MINNEAPOLIS _ For years we've seen this.
Literally, years.
The Wolves would start well, play hard, hold a lead and lose to a San Antonio Spurs team that has offensive execution in its blood and a winning tradition that runs deep.
Not Wednesday.
In yet another sign that the Wolves are taking steps, in front of a sellout crowd of 18,987 at Target Center, the Wolves built a lead and kept it.
Minnesota's 98-86 victory over the Spurs ended a 12-game losing streak to San Antonio. It was Minnesota's first vs. the Spurs since April of 2014.
And it came with Jimmy Butler fighting through a 2-for-13 evening.
Ignited by strong bench play that began in the second quarter, the Wolves got double-figure scoring from Karl-Anthony Towns (26 points, 16 rebounds), Jeff Teague (16 points), Andrew Wiggins and Nemanja Bjelica (11 each) and 10 from Taj Gibson while improving their record to 9-5.
After a stone-cold first quarter, the Wolves took the lead in the second quarter, took control in the second, held fast in the third and finished the game in the fourth.
The Spurs (9-6) got double-figure scoring from four of five starters, led by LaMarcus Aldridge's 15 points while playing without starters Kawhi Leonard and Tony Parker. But, remember, a similarly-short-handed Spurs team beat the Wolves in San Antonio on opening night.
Up 13 early in fourth quarter after a Towns 3-pointer, the Spurs, with Aldridge beginning to assert himself, came back.
Danny Green's 3-pointer forced a Wolves timeout with 9:28 left and the lead down to seven.
Four straight free throws by Aldridge pulled the Spurs within five with 7:24 left.
But then Taj Gibson scored on a baseline move. After a Spurs turnover, Andrew Wiggins fed Teague on the break for a corner three that pushed the Wolves lead back to 10 with 5:33 left.
From there the Wolves did just what it needed to do, dominating the boards and getting stops down the stretch.
Given the fact the Wolves came out of the gate unable to shoot straight, the fact Minnesota trailed by just six points entering the second.
The Wolves led early, up 5-0 to start the game, and 9-6 on Towns' basket. But then Minnesota went cold. The Wolves made just seven of 26 shots in the first quarter (26.9 percent) while the Spurs shot 50 percent and got 15 bench points in the first, which ended with San Antonio leading 24-18 on consecutive 3-pointers by reserve guard Bryn Forbes.
The second quarter was an absolutely, completely different story.
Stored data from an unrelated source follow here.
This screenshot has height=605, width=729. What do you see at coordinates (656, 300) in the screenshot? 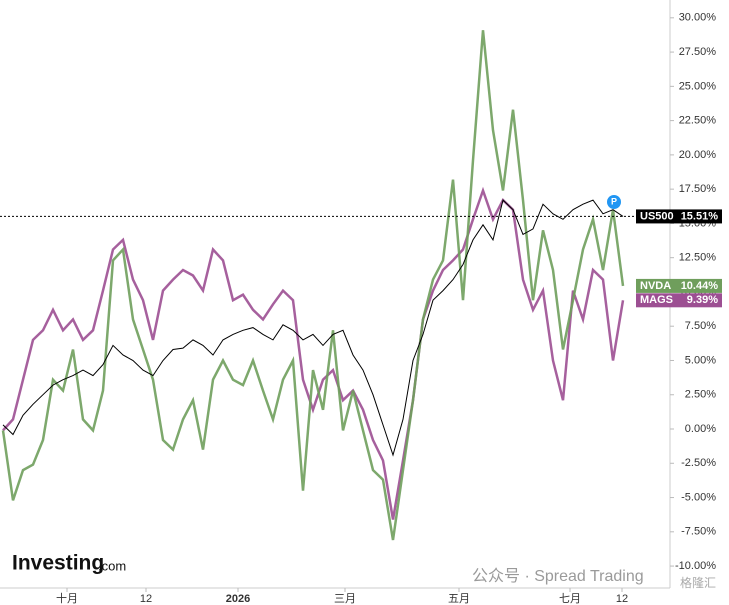
I see `legend-name: MAGS` at bounding box center [656, 300].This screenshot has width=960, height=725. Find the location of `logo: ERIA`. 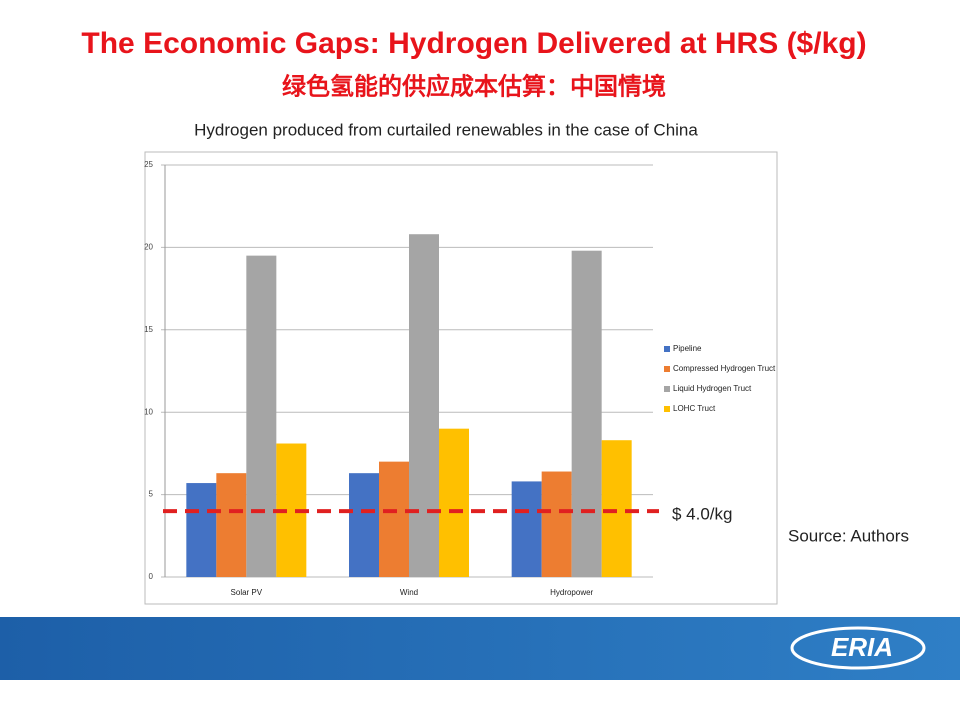

logo: ERIA is located at coordinates (862, 647).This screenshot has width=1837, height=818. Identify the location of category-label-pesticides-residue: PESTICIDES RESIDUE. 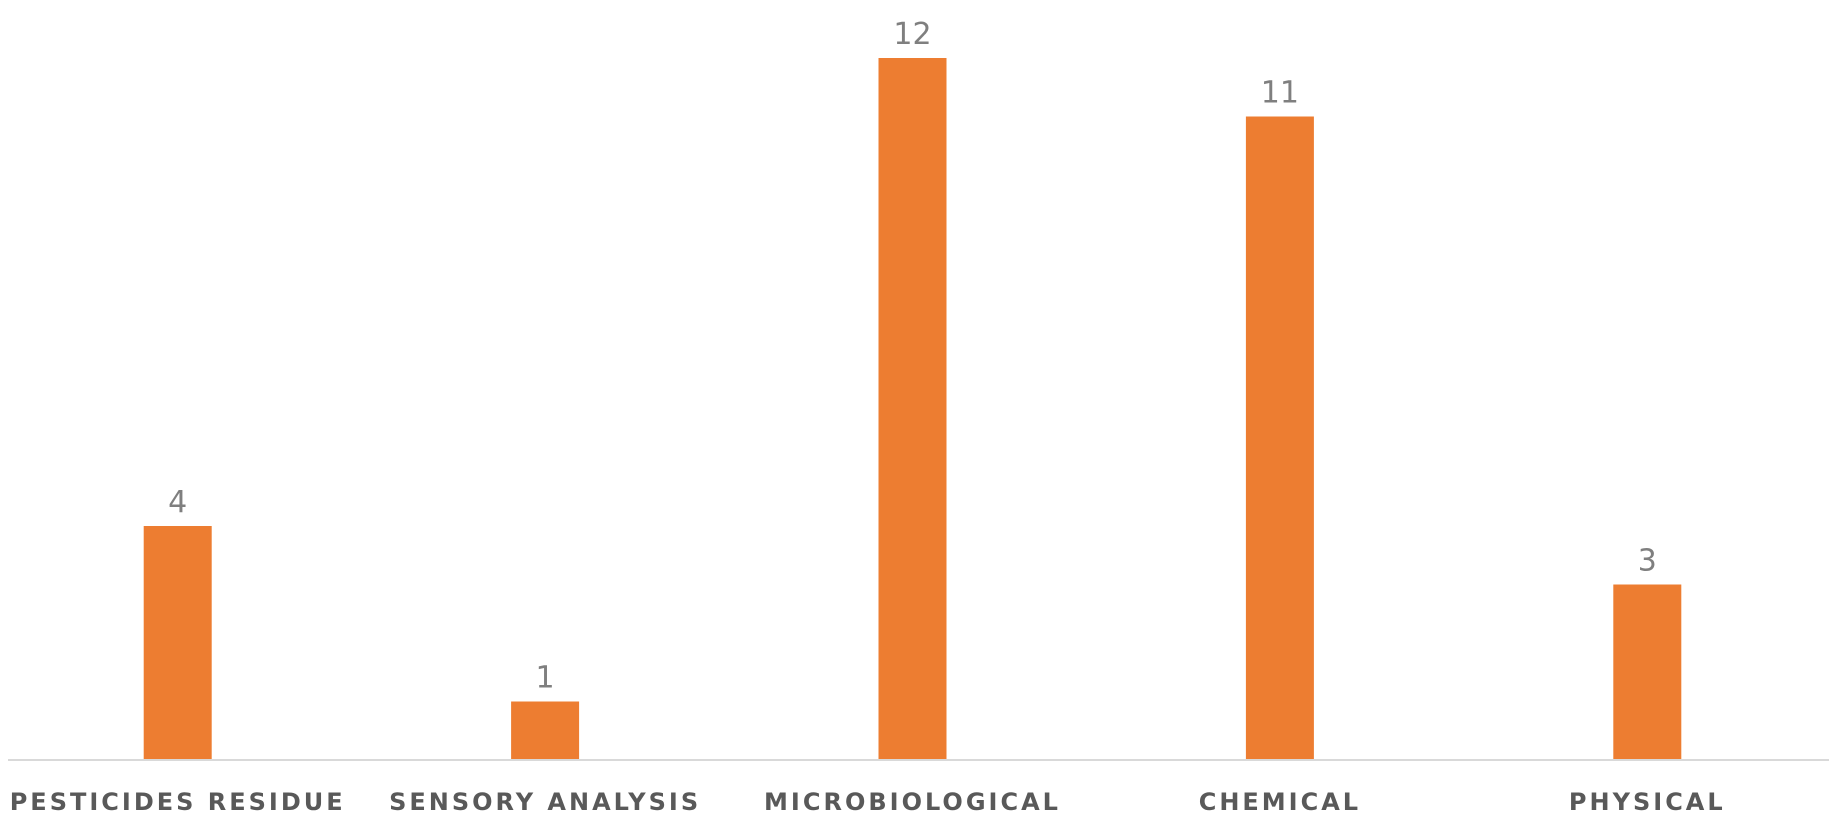
(178, 802).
Ice-cold in the first, the Wolves were red-hot in the second, hitting on 17 of 22 shots.
And it started with the bench.
Minnesota was down 28-18 early in the second when the Wolves reserves took over. Muhammad scored seven points in a 13-2 run that put the Wolves up 31-30 on Muhammad's corner 3-pointer, his first made 3 of the season.
That was the spark the Wolves needed, and it transitioned from the bench back to the starters; starting with Muhammad's dunk with 11:13 left in the half to Towns' dunk with 4:33 left, the wolves hit 12 straight shots for Minnesota, which ended the half on a 39-15 run to take a 57-43 lead into halftime. The Wolves _ who held the Spurs to 8-for-20 shooting in the second, got 10 second-quarter points from Towns, nine from Muhammad and seven from Teague.
Not surprisingly, the Spurs came out strong in the second quarter.
Limited by foul trouble to four first-half points, Spurs forward Aldridge started warming up, scoring six points in a 15-6 run to start the third that cut the Wolves' 14-point lead to five.
It was still at five moments later when the bench gave the Wolves another boost.
Up 67-62, Wiggins scored off a turnovers, then Bjelica scored three straight baskets _ two on the break and one on a drive _ to push the lead to 13 before San Antonio scored the final three points of the quarter.